The Diamantina sabrewing is a large hummingbird, about 13.4 cm long. Males weigh about 8.5 g and females 8.0 g. The sexes have almost identical plumage including a white spot behind the eye. Their bill is long and slightly decurved; the maxilla is black and the mandible whitish with a brownish tip. Male's upperparts are dark grass green with a darker crown and their underparts dark gray. Their tail's central two pairs of feathers are metallic bronze-green. The other three pairs have bright bronze-green bases that grades through dark olive gray to a wide white tip. The female differs only by being a slightly duller green.
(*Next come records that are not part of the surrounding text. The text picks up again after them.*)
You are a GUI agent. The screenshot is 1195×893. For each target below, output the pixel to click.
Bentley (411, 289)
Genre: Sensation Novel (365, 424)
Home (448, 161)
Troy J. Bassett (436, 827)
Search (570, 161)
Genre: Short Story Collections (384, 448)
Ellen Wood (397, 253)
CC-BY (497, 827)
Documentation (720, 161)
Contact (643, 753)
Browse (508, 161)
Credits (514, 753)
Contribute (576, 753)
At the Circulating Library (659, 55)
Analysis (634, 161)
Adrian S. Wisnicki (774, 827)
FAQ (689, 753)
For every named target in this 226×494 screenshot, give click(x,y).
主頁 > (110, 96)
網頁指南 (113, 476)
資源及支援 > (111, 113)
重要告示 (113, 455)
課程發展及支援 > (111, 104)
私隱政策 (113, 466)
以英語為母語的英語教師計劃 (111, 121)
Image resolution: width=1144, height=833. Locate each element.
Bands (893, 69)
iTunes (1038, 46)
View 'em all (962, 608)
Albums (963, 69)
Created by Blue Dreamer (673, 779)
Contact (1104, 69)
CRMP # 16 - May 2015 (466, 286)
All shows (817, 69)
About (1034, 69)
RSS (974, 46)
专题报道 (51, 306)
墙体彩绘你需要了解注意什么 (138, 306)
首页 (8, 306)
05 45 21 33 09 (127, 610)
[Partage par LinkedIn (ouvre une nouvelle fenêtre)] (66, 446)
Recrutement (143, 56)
==Distribution and habitat==

The Diamantina sabrewing is found only in the Espinhaço Range of southeastern Brazil's Minas Gerais state. It inhabits forested streams and ravines in campos rupestre, a high elevation, dry, fire-prone biome between 1000 and 2000 m. The type locality is Córrego das Pedras in the municipality of Diamantina.

==Behavior==
===Movement===

The Diamantina sabrewing's movements, if any, have not been documented.

===Feeding===

The Diamantina sabrewing's foraging strategy and diet are not known but are assumed to be similar to those of its former "parent" the grey-breasted sabrewing.

===Breeding===

Nothing is known about the Diamantina sabrewing's breeding phenology.

===Vocalization===

The Diamantina sabrewing's vocalizations are very poorly known. As of mid-2022 xeno-canto has no recordings and the Cornell Lab of Ornithology's Macaulay Library only two. The species' original description noted that its alarm call is "a strong, rapidly repeated single note: ché, ché, ché, ché, ché, ché."

==Status==

The IUCN has assessed the Diamantina sabrewing as Near Threatened. It has a very small range and its population size is unknown and believed to be decreasing. Its already restricted habitat is projected to further decrease in area due to climate change. Its habitat "is not presently experiencing major direct human disturbance" and part of it is protected in two national parks.